Florents Tselai Think, Code, Read, Sleep, Repeat

Why I don’t Analyze COVID-19 Data

14 Nov 2020

Someone asked me the other day on a COVID-related post on Facebook: “Hey Florents, are you interested in doing some analysis with Python?”. He asked because he knew I work with data and have occasionally published data analyses and comments on topics that are in the news (examples: Tension, polarization, and new Twitter accounts during the Greek Fires and Machine Learning-Based Personality Analysis of a Failed Finance Minister).

I responded with a short reply along the lines of “it’s irresponsible and not right of me to do such an analysis”. It’s the same response I’ve given to a few outlets that have asked for similar publishable analyses - comments. I thought I’d add some more context and details of my thinking.

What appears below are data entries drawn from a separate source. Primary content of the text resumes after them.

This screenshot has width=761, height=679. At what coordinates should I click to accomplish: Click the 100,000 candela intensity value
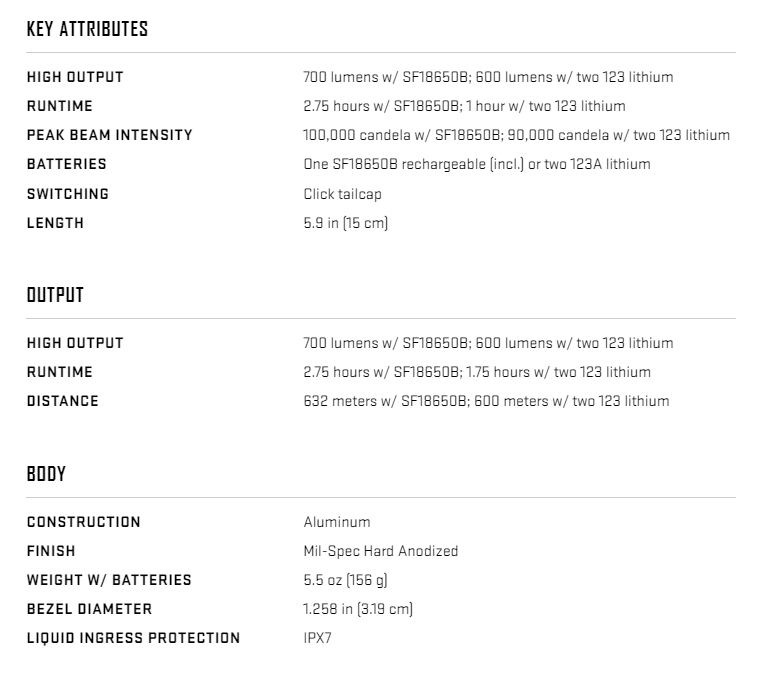click(x=516, y=135)
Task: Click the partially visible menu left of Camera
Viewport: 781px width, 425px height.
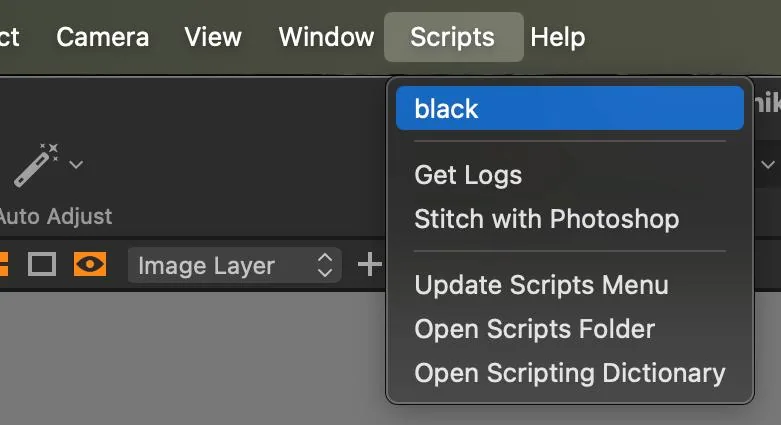Action: coord(9,37)
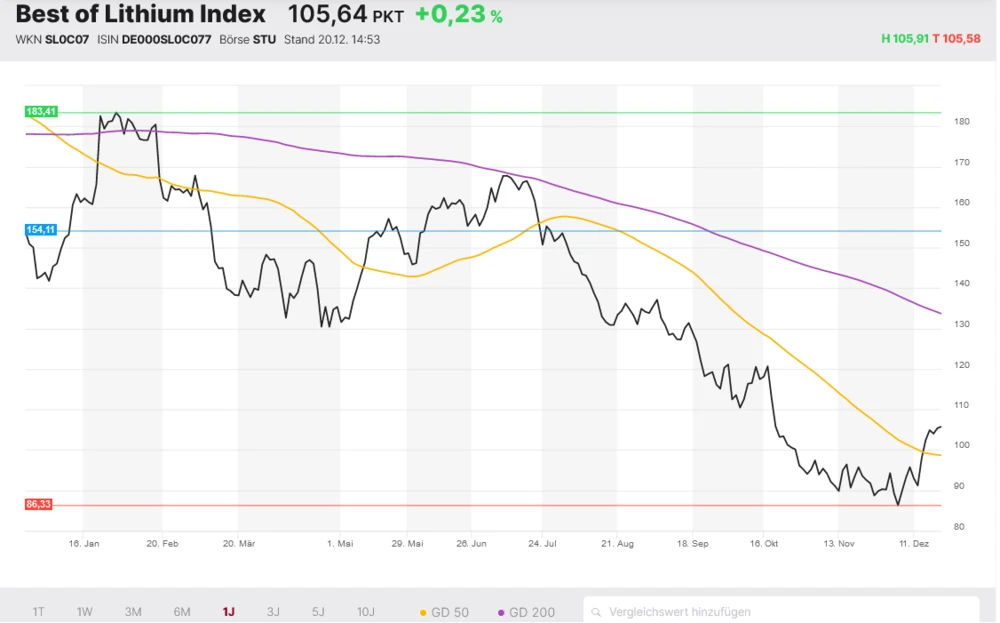Select the 10J time range

point(365,611)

It’s complex. So complex in fact that after decades of immunology research, epidemiology, and general medicine we’ve fallen back to good old mom’s advice type of “don’t breathe on other people”, “cover your mouth when coughing or sneezing”, “don’t invade some else’s personal space”. One could argue: All real-life and solution-worthy problems are inherently complex. That is why we must try to solve them. True, but not all problems are equally open to abstractions and modeling assumptions. The common element all models share is the plain fact they’re all wrong. We can’ afford this fact when our analyses are read by desperate laymen too.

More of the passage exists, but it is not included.